The SMI debate is no longer just how much it rises, but what country we want to be

The proposal presented by the Government on January 7, 2026 to increase the interprofessional minimum wage by 3.1%, reaching 1,221 euros per month, extends the situation of fiscal exceptionality applied in 2025, maintaining extraordinary deductions in the quota, around 600 euros per year, so that the minimum wage is finally received in net terms by workers.
It is a measure aimed at immediately protecting the purchasing power of those who earn the lowest salary, but which, in our opinion, continues to postpone a substantive debate that Spain must face as soon as possible. It is not only about when the SMI must be taxed, but also about reviewing and updating the marginal tax rates to prevent the entry into taxation from occurring at excessive rates, which distort any salary improvement and penalize precisely those who begin to emerge from more precarious situations.
We understand that the minimum wage must be taxed, like the rest of the income from work. But for this to be fair and socially acceptable, the SMI must first achieve the standards of sufficiency and dignity required by the European Social Charter and which the resolutions of the European Committee of Social Rights have been reiterating. Fiscal exceptionality cannot become a structural or permanent solution. It is a patch that delays the debate, when what we need is to resolve it at its roots.
Furthermore, this debate cannot be carried out by comparing net figures between countries, because European tax systems are not homogeneous, neither in rates nor in withholdings. Therefore, when we talk about the threshold of 60% of the average salary, we must do so – as is appropriate from a technical point of view – on the average gross salary, and obtain a gross reference as well. According to Eurostat, the average gross annual salary in Spain in 2024 was 33,700 euros, clearly below the European average. 60% of that amount places the minimum reference salary is around 1,444 euros gross per month. That is the real magnitude of the debate.
“Fiscal exceptionalism cannot become a structural or permanent solution. It is a patch that delays the debate, when what we need is to resolve it at its roots”
Within this framework was the proposal for a 7.5% increase in the SMI, which was neither arbitrary nor maximalist, but consistent with the need to move towards that European threshold of sufficiency and open, once and for all, the tax debate in terms of justice and progressivity. It is not just about how much the minimum wage rises, but about what salary and fiscal model we want to build.
At the meeting held, another structural problem that directly affects thousands of workers was also put on the table:The perverse effects of Law 2/2015, on deindexation, in the field of contracts and subcontractors of public administrationsespecially in sectors such as cleaning, security or outsourced services. Since the approval of this norm, the increases in the SMI – and in the salaries agreed upon in collective bargaining – cannot be transferred to the price of administrative contracts, generating an extremely complex situation for both companies and, above all, for workers.

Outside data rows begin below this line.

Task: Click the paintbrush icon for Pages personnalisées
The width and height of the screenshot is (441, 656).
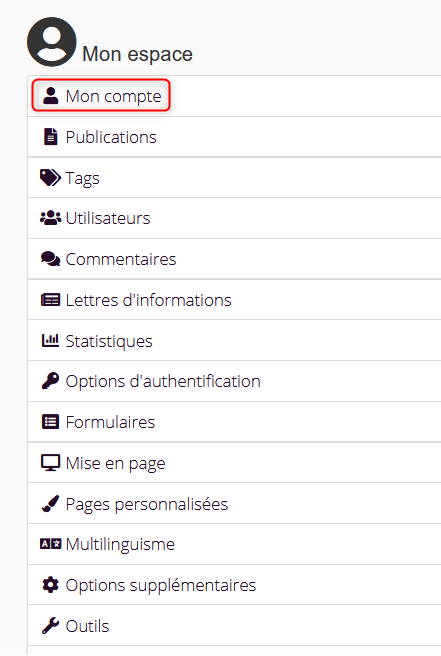Action: pyautogui.click(x=50, y=504)
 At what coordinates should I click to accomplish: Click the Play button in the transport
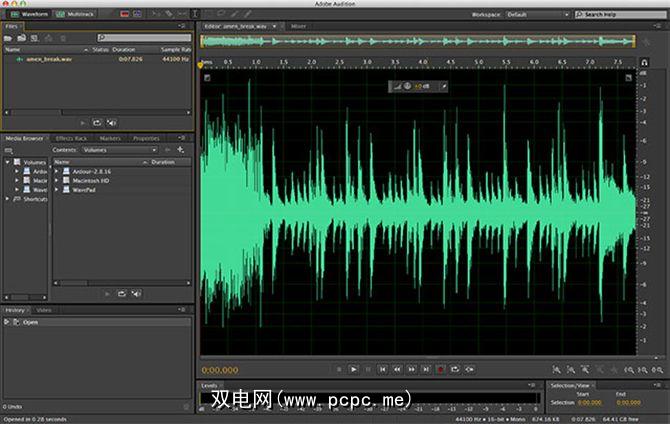353,369
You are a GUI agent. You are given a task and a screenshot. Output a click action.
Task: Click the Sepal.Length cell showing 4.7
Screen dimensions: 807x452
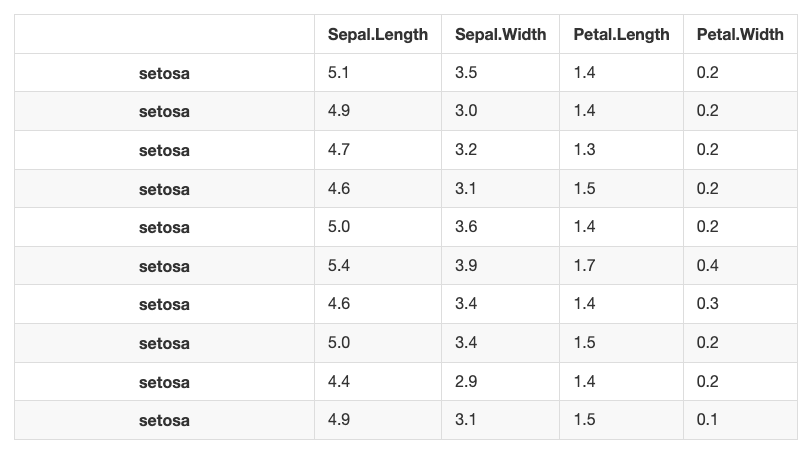pos(378,150)
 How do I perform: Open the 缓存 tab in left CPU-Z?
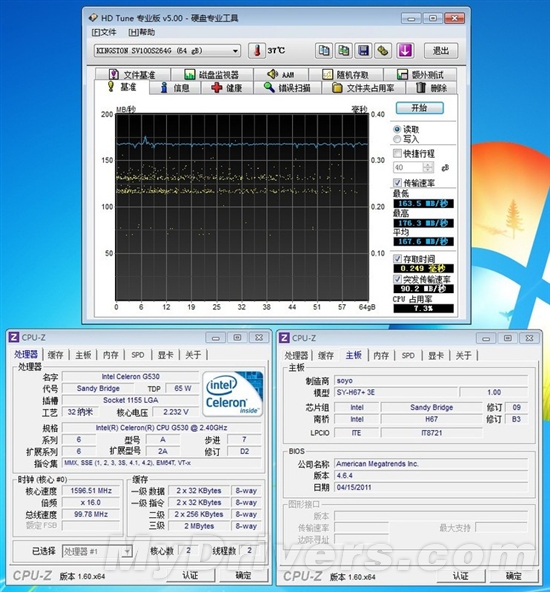55,355
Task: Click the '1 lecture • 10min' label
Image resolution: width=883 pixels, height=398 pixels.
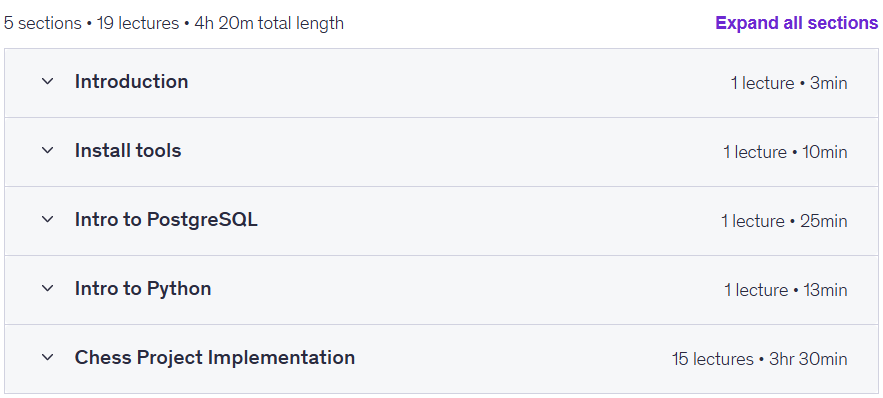Action: 785,152
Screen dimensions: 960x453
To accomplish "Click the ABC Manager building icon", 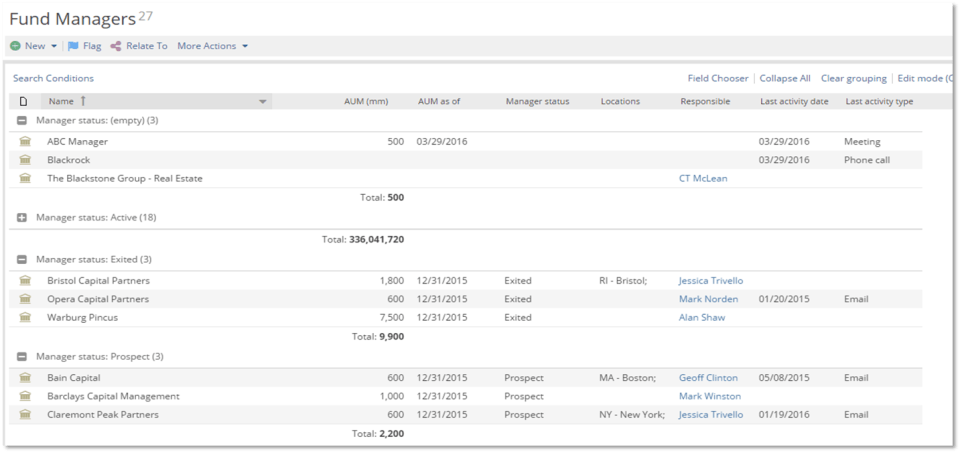I will click(25, 142).
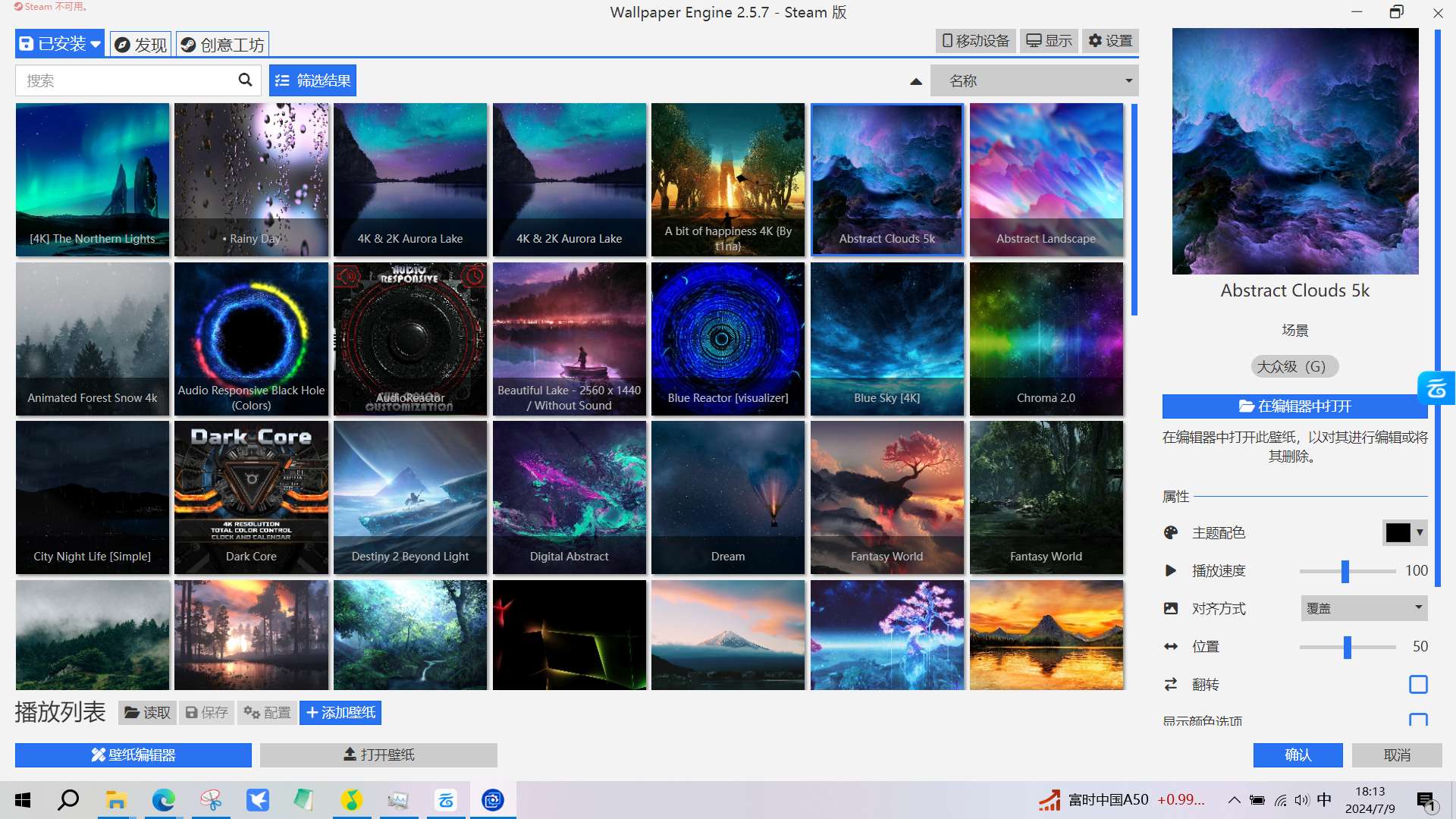Expand the Installed (已安装) dropdown arrow

tap(96, 44)
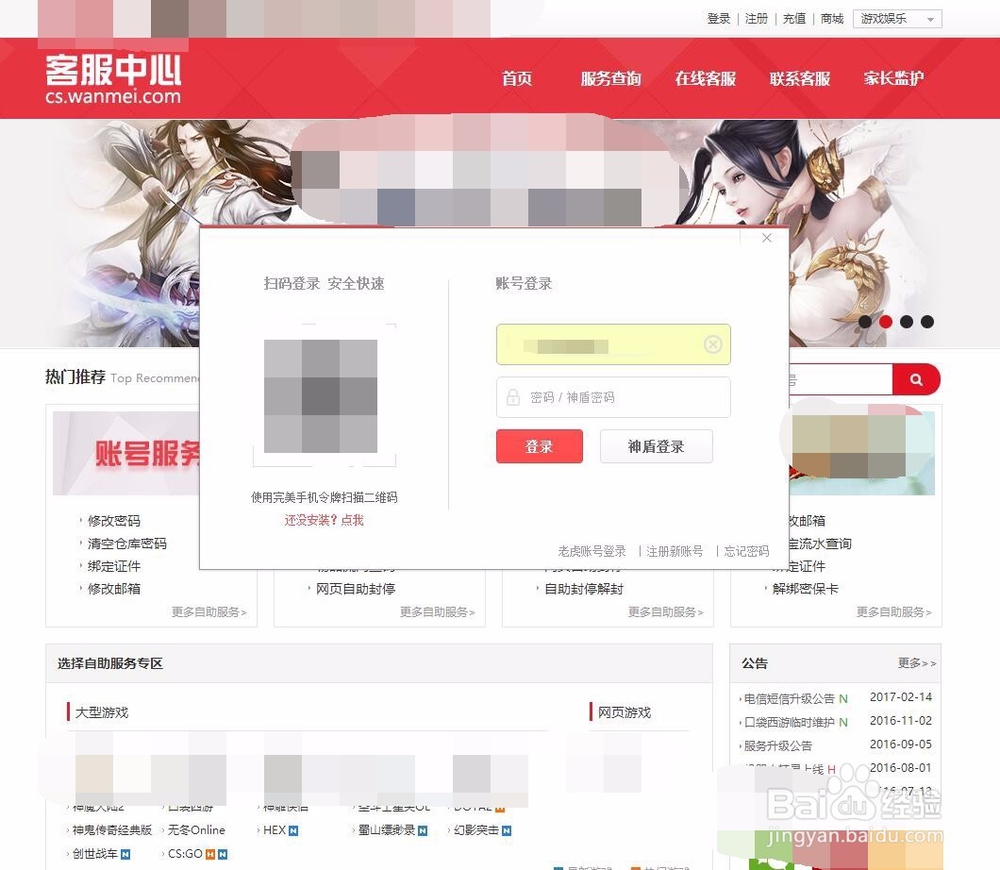1000x870 pixels.
Task: Click the red search magnifier icon
Action: tap(917, 380)
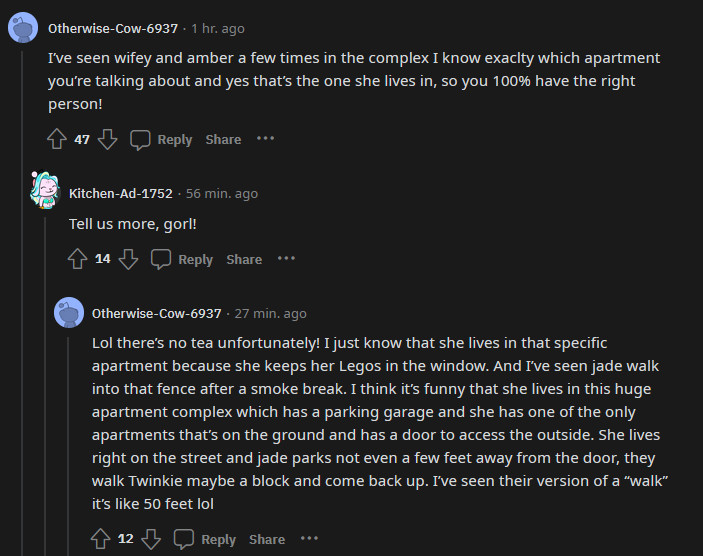This screenshot has height=556, width=703.
Task: Downvote the Legos comment with 12 points
Action: 151,539

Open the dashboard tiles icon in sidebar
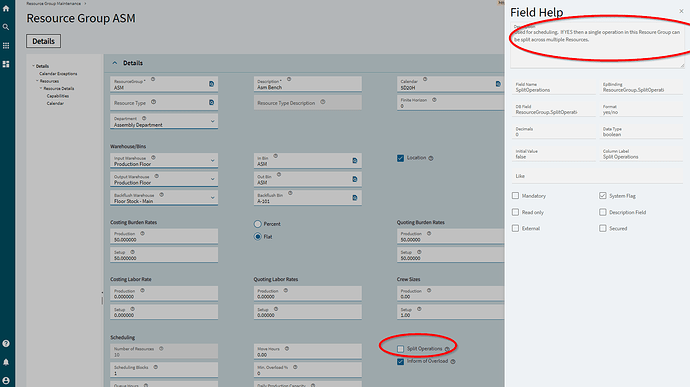[x=6, y=64]
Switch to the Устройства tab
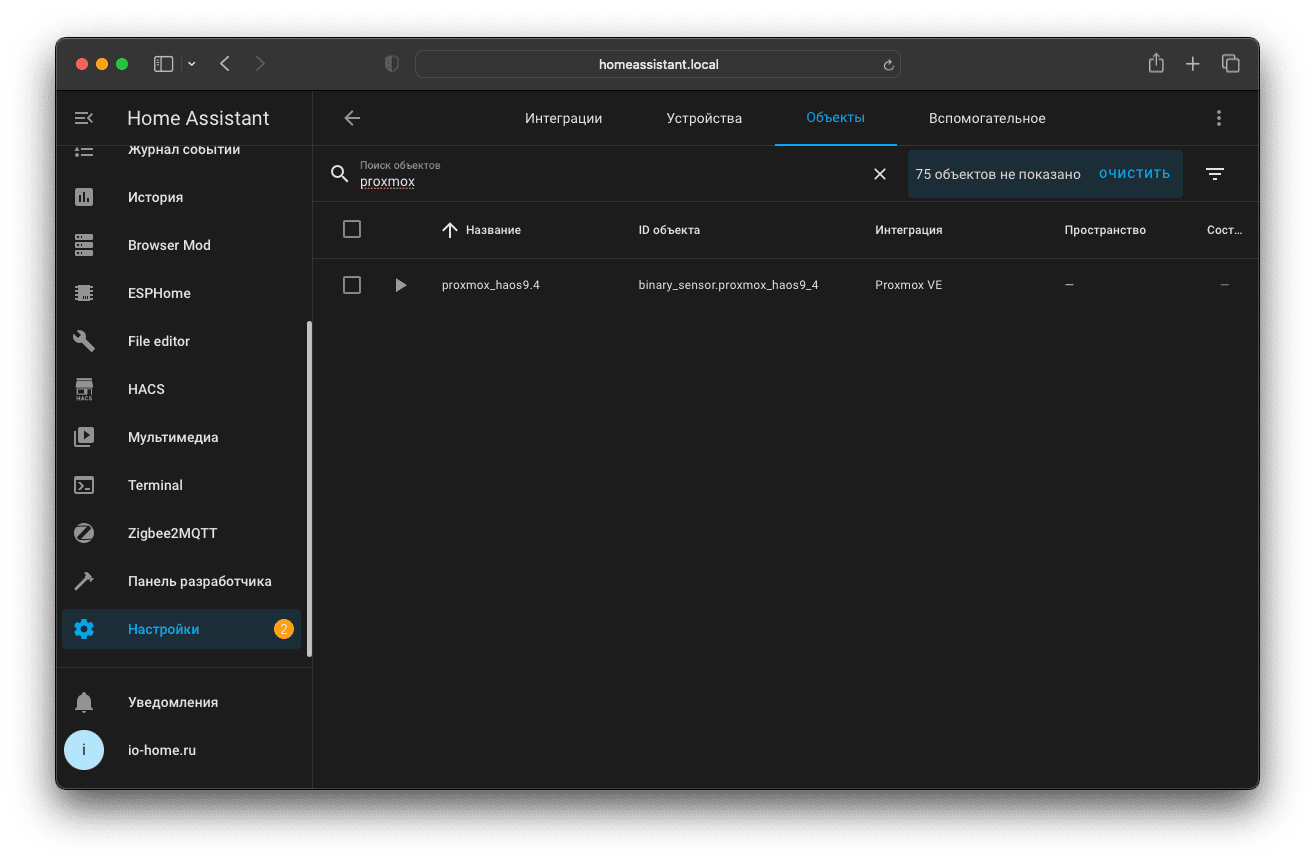The width and height of the screenshot is (1315, 863). (x=704, y=118)
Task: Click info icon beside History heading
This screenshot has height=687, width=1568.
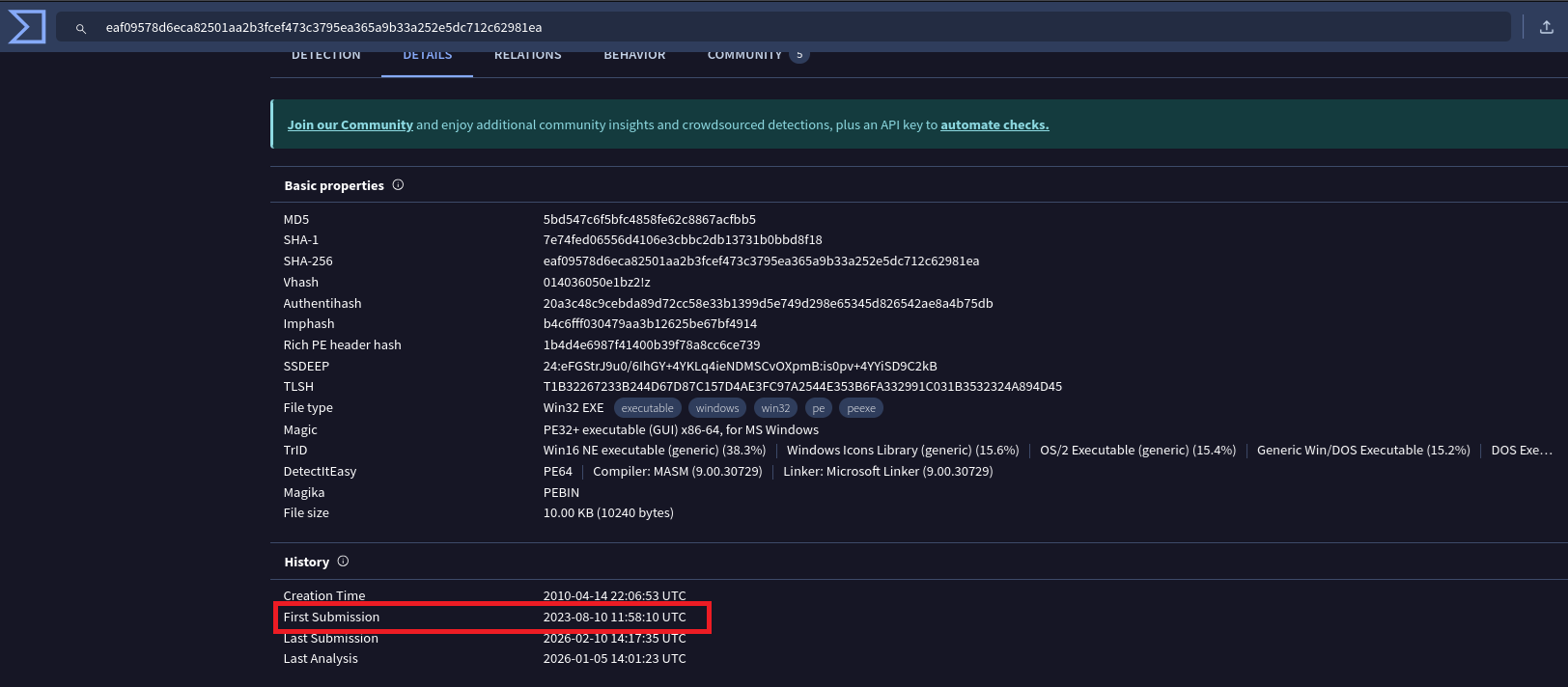Action: click(343, 562)
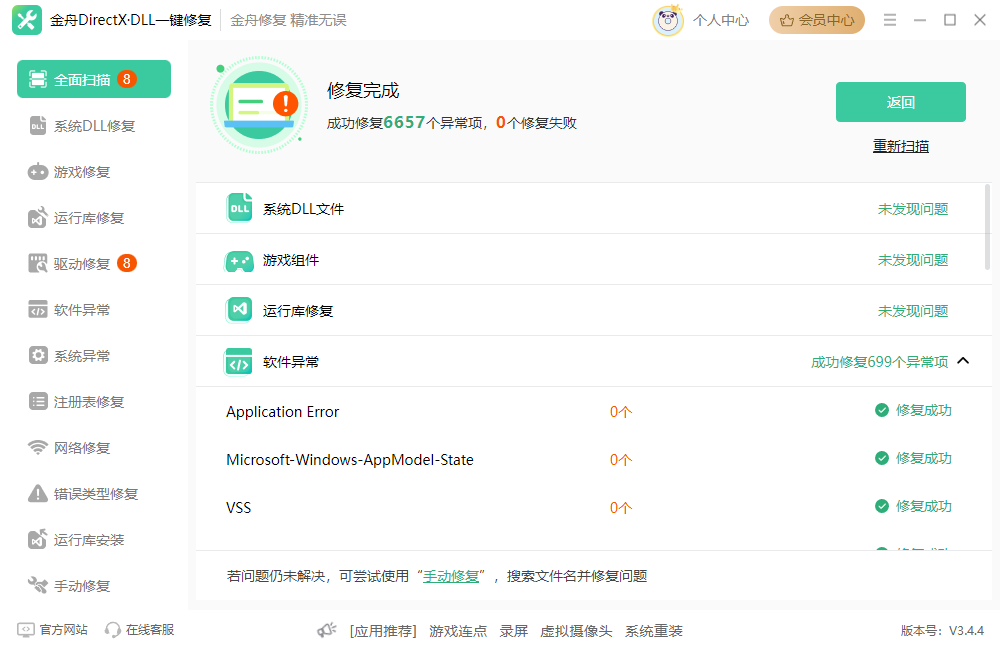Click the 重新扫描 rescan link
The image size is (1000, 650).
(x=899, y=145)
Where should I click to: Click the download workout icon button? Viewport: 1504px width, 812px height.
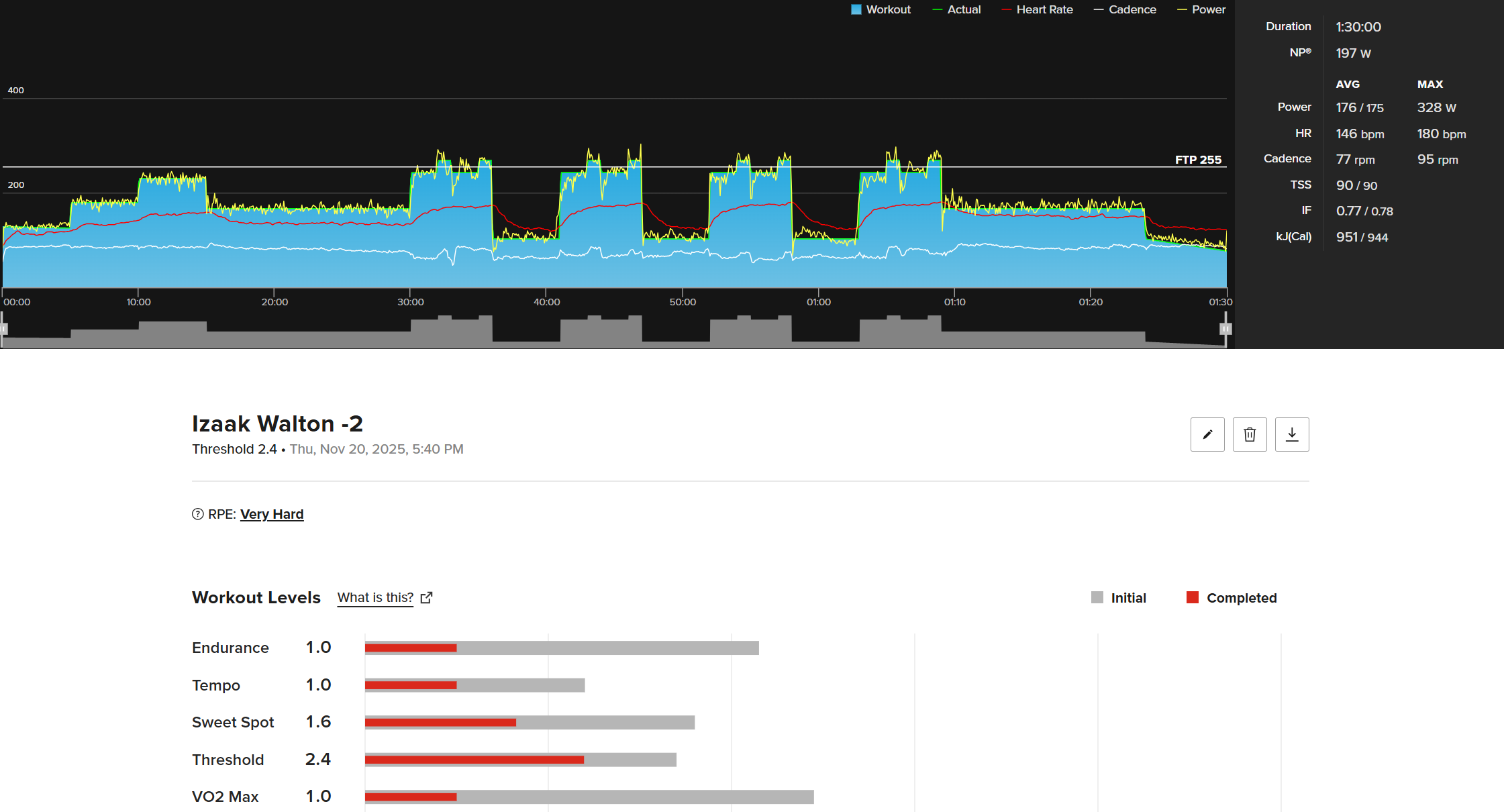[1292, 435]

This problem is not new. For this reason, in the V Agreement for Employment and Collective Bargaining, signed by union and business organizations, The elimination or modification of this regulation was expressly requested.which prevents the normal development of labor relations in contractor and subcontractor companies and directly affects collective bargaining and makes it difficult to update the SMI in these sectors.
Furthermore, this reform is no longer just a matter of internal policy, but also of compliance with European law: Article 9 of the minimum wages directive requires guaranteeing that wage obligations and collective bargaining are respected in public contracts. Therefore, It is appropriate to jointly address the fiscal exceptionality of the SMI and the updating of prices in public contractsso that salary increases are effectively passed on to those who work in they.
There is also an essential element that must be addressed without further delay: the fair regulation of compensation and absorption of increases in the minimum wage. If this mechanism continues to operate as before, salaries closest to the SMI will continue to suffer real losses in purchasing power, effectively neutralizing the agreed increases. The minimum wage cannot become a ceiling that flattens agreements and freezes salariesbut on an effective floor that boosts wages, productivity and labor dignity.
“The SMI cannot become a ceiling that flattens agreements and freezes salaries, but rather an effective floor that boosts salaries, productivity and labor dignity”
In a particularly turbulent international panorama, marked by economic and geopolitical uncertainty, Social dialogue is not a luxury, but a democratic and constitutional necessity. Reaching an agreement on wages would be clear proof to the country that the social partners recognized in Article 7 of the Constitution – unions and business organizations – are capable of assuming their historical responsibility and building consensus for the benefit of the general interest, providing stability, certainty and social cohesion at a time when Spain needs agreements that reinforce collective trust more than ever.
The SMI debate is no longer just how much it increases, but what country we want to build. A country that patches structural problems or one that dares to solve them. A country that postpones uncomfortable debates or one that faces them with social and European ambition. We are clear: decent wages, strong collective bargaining and tax justice are not ideological options, but rather the minimum pillars of an advanced social democracy.